The message from firefox is not an error.  When firefox starts, it checks if it is already running, and if so it just opens a new window without starting firefox again.  If it is not running, it prints something like the message you quote, and starts a new process.  It can take 10-15 seconds from the message till firefox starts.

/Jakob

----------

## dman777

No, the dbus is running. I double checked. Thanks though.

Man, with my non root user account, the only thing I can execute is Xinit(I can't even do a reboot). Everything else will not execute. Even after I put my account name everywhere in /etc/group (except next the root::0 :Smile: . All the executables have r-x listed for 'other users' in permissions. So it makes no sense. Gentoo is pretty hard core about security so this has to be a Gentoo thing somewhere. Is it possible gentoo has some kind of extra flag somewhere that I need to change?

----------

## bunder

okay, lets start fresh.

userdel dman

rm -rf /home/dman (note: if you have any stuff you put there yourself, you might want to back it up somehow beforehand)

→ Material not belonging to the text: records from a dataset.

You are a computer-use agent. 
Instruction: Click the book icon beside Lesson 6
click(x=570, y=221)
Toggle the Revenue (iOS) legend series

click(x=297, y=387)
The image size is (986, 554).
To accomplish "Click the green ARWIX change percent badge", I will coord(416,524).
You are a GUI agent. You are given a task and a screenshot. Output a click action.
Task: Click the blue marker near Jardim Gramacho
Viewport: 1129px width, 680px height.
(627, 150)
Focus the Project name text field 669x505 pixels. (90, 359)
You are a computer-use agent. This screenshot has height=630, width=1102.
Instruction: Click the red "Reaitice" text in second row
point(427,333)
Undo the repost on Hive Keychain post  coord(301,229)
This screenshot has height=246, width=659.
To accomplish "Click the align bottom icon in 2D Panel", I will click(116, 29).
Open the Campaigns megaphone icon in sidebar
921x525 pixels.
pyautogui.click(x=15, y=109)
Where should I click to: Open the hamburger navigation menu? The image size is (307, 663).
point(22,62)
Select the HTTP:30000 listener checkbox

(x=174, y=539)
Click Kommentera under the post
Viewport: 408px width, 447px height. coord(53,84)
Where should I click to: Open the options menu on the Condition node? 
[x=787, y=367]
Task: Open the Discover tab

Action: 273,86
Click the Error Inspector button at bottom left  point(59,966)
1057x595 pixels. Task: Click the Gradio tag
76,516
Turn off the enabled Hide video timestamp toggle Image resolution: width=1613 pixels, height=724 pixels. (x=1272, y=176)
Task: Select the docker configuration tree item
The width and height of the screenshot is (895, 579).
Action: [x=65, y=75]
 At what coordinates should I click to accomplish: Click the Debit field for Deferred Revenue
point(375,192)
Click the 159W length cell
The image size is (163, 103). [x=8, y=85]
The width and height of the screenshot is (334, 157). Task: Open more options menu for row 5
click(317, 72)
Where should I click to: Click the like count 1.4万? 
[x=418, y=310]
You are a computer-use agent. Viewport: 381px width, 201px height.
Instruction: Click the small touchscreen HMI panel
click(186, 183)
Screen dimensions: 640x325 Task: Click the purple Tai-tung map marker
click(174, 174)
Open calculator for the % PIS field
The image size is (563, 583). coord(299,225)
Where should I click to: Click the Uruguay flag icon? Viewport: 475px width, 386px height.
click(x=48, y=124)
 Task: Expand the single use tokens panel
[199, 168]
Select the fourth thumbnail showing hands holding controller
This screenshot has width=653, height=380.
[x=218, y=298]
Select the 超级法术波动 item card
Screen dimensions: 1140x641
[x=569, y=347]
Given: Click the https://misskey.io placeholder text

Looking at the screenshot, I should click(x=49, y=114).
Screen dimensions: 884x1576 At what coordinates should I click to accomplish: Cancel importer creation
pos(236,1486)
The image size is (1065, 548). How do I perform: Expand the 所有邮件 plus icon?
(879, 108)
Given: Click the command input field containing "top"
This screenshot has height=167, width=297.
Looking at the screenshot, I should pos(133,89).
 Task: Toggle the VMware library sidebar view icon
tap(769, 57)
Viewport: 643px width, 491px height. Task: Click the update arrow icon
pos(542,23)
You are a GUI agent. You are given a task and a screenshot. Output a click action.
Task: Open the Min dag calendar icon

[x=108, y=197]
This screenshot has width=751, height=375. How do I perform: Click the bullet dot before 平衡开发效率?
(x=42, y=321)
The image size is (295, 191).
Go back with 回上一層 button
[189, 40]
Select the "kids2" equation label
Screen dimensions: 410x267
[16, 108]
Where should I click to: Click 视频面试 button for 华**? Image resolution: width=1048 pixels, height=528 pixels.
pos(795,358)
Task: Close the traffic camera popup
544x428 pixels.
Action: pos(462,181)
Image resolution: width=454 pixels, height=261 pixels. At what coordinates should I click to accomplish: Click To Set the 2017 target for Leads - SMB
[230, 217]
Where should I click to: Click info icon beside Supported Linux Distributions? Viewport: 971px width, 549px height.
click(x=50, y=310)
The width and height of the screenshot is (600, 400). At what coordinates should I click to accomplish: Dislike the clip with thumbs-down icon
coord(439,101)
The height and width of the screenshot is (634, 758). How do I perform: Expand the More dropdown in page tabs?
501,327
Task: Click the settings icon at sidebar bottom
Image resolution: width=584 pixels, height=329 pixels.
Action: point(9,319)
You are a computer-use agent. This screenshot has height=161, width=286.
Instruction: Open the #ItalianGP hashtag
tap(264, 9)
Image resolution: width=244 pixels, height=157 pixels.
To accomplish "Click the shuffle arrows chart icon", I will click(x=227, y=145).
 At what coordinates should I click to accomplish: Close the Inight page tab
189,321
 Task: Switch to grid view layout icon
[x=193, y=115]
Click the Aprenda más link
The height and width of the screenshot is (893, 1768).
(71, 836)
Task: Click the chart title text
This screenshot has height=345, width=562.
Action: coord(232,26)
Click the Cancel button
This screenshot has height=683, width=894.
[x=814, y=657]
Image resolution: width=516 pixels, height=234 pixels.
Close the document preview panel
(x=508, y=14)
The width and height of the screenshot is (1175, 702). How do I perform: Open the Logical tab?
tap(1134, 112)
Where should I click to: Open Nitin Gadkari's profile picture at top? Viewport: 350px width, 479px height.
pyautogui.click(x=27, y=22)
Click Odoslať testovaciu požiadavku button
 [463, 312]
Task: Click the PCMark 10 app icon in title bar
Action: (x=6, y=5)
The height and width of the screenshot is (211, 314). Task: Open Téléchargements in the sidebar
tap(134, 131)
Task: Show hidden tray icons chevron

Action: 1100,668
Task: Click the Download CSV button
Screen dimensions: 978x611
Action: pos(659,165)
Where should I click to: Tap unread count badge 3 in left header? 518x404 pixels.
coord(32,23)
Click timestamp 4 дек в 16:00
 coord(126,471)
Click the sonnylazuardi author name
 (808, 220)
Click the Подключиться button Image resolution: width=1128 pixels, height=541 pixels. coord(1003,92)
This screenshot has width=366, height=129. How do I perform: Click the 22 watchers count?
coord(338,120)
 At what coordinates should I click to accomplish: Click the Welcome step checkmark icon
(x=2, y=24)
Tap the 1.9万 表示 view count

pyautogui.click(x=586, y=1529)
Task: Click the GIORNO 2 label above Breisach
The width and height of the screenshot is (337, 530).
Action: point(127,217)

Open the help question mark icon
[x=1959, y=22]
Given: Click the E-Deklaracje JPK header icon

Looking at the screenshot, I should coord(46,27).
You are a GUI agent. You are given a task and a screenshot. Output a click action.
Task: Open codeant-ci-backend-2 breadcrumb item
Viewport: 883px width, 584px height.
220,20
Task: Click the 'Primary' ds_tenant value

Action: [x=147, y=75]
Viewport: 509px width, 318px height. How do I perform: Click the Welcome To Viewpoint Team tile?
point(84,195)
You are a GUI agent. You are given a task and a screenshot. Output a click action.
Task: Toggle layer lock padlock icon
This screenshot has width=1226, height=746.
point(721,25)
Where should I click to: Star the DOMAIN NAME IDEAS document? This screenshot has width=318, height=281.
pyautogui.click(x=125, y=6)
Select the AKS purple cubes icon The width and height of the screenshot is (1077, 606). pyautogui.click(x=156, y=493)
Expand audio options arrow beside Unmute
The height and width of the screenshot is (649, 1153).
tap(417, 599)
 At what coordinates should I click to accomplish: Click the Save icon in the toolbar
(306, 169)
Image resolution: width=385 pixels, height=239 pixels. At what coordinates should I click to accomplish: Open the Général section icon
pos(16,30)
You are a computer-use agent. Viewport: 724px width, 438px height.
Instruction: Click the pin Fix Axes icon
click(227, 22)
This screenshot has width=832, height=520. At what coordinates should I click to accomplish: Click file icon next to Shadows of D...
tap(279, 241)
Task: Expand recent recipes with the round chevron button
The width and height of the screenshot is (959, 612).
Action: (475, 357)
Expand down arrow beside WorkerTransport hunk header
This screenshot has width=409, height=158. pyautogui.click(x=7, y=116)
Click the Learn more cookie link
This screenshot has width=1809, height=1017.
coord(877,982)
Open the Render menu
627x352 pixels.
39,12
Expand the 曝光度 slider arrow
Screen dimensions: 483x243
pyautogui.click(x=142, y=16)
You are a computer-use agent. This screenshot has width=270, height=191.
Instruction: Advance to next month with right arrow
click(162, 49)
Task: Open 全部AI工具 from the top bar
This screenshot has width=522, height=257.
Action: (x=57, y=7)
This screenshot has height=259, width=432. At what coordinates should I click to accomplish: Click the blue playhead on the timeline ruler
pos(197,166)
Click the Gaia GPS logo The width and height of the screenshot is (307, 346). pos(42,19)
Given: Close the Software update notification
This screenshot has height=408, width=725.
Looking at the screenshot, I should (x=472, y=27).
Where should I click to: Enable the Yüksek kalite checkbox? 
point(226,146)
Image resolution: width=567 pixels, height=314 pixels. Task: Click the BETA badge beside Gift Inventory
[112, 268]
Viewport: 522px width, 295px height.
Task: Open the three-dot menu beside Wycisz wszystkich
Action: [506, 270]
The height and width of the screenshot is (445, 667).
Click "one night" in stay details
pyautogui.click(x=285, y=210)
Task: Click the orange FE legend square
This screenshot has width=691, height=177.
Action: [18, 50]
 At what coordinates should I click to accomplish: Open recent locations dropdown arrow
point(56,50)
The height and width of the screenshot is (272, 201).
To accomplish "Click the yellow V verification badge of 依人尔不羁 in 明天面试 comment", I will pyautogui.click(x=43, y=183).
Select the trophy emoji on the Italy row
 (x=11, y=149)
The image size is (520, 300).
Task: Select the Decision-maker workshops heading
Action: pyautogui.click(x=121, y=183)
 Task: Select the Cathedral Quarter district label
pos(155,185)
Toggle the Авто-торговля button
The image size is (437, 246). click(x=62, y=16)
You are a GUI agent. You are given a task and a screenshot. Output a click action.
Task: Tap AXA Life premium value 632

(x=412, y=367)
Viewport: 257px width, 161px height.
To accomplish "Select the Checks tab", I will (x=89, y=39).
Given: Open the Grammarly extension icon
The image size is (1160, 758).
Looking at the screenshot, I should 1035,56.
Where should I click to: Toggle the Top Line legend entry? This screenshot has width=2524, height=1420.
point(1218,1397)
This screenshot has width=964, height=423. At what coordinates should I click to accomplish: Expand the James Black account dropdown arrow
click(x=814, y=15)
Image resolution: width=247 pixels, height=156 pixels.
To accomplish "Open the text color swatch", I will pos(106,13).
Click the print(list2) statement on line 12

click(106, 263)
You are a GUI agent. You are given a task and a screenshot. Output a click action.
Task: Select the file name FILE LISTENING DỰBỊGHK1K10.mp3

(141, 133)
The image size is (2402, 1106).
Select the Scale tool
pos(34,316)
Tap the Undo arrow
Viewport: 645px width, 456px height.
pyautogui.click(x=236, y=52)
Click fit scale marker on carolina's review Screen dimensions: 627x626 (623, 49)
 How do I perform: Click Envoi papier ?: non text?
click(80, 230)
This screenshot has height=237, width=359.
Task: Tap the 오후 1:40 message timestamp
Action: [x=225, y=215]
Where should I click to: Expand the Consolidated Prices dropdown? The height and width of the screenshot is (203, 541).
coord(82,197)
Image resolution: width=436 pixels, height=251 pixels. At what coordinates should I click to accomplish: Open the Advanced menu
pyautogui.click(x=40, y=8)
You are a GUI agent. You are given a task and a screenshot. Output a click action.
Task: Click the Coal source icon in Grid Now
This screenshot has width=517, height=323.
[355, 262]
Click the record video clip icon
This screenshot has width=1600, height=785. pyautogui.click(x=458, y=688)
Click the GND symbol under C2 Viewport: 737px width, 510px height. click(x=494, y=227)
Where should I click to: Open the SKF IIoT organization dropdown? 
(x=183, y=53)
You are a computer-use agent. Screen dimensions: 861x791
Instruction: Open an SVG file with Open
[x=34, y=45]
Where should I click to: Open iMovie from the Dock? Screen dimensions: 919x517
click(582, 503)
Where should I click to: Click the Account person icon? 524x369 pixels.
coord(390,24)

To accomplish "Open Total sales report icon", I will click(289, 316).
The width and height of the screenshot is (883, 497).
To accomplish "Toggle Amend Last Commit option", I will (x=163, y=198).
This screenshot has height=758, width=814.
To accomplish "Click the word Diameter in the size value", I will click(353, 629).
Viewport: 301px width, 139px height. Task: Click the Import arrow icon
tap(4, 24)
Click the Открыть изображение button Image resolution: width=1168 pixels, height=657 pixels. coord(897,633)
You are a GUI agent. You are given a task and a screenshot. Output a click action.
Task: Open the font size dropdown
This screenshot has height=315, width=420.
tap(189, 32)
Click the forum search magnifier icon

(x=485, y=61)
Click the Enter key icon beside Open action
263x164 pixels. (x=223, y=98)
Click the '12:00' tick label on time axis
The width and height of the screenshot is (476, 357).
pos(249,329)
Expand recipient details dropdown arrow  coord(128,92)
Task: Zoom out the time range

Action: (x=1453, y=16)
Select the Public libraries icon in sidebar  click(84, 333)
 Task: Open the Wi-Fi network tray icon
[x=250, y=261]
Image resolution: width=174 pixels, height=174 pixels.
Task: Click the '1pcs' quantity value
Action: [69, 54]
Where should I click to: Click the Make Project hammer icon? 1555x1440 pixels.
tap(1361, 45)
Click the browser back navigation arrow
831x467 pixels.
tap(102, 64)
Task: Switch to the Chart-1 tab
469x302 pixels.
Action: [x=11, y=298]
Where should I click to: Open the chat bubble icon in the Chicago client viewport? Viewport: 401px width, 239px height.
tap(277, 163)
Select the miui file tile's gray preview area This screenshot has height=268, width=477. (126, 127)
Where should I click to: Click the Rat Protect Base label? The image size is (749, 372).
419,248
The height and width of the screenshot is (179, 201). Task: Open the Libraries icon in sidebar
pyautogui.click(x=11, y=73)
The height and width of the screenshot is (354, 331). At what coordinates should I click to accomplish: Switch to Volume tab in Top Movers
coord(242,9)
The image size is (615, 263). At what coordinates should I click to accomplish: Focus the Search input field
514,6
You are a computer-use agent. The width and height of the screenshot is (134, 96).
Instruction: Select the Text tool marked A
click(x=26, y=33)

useradd -m -g users -G audio,video,usb,cdrom,cdrw,wheel dman

passwd dman (set your password)

log in as dman and run startx (or if you use xdm/kdm/gdm, just log in)

cheers

----------

## Hu

 *dman777 wrote:*   

> (I can't even do a reboot).

 

That is normal.  A regular user should not have the right to bring down the machine.

 *dman777 wrote:*   

> Everything else will not execute.

 

Please provide the exact error message from such a program.

 *dman777 wrote:*   

> All the executables have r-x listed for 'other users' in permissions.

 

That is normal, also.  That says that "other users" have permission to read the content of the file and to run the file as a program.

----------

## dman777

 *Quote:*   

> That is normal, also. That says that "other users" have permission to read the content of the file and to run the file as a program

 

Isn't my non-root account an 'other user'? If so, with the r-x it should be able to execute a progam- right?

----------

## Genone

 *dman777 wrote:*   

>  *Quote:*   That is normal, also. That says that "other users" have permission to read the content of the file and to run the file as a program 
> 
> Isn't my non-root account an 'other user'? If so, with the r-x it should be able to execute a progam- right?

 

Yes. The permissions aren't your problem if you really can't execute most programs as non-root. As has been said, exact error messages are needed to figure out what's wrong with your setup.

----------

## dman777

 *bunder wrote:*   

> okay, lets start fresh.
> 
> userdel dman
> 
> rm -rf /home/dman (note: if you have any stuff you put there yourself, you might want to back it up somehow beforehand)
> ...

 

Of course this worked....thanx. But why wouldn't it work when I directly edited the /etc/group file?

----------

## tarpman

 *dman777 wrote:*   

> Of course this worked....thanx. But why wouldn't it work when I directly edited the /etc/group file?

 

Probably the changes weren't synced over to the corresponding shadow file, gshadow(5).  Manually running grpconv(8) would have fixed that problem.

Also - you didn't specifically say that you did this, but I'll mention it for safety's sake: don't directly edit /etc/passwd or /etc/group; use the vipw(8) and vigr(8) commands instead.  Even better, to modify group membership, use gpasswd(1).

----------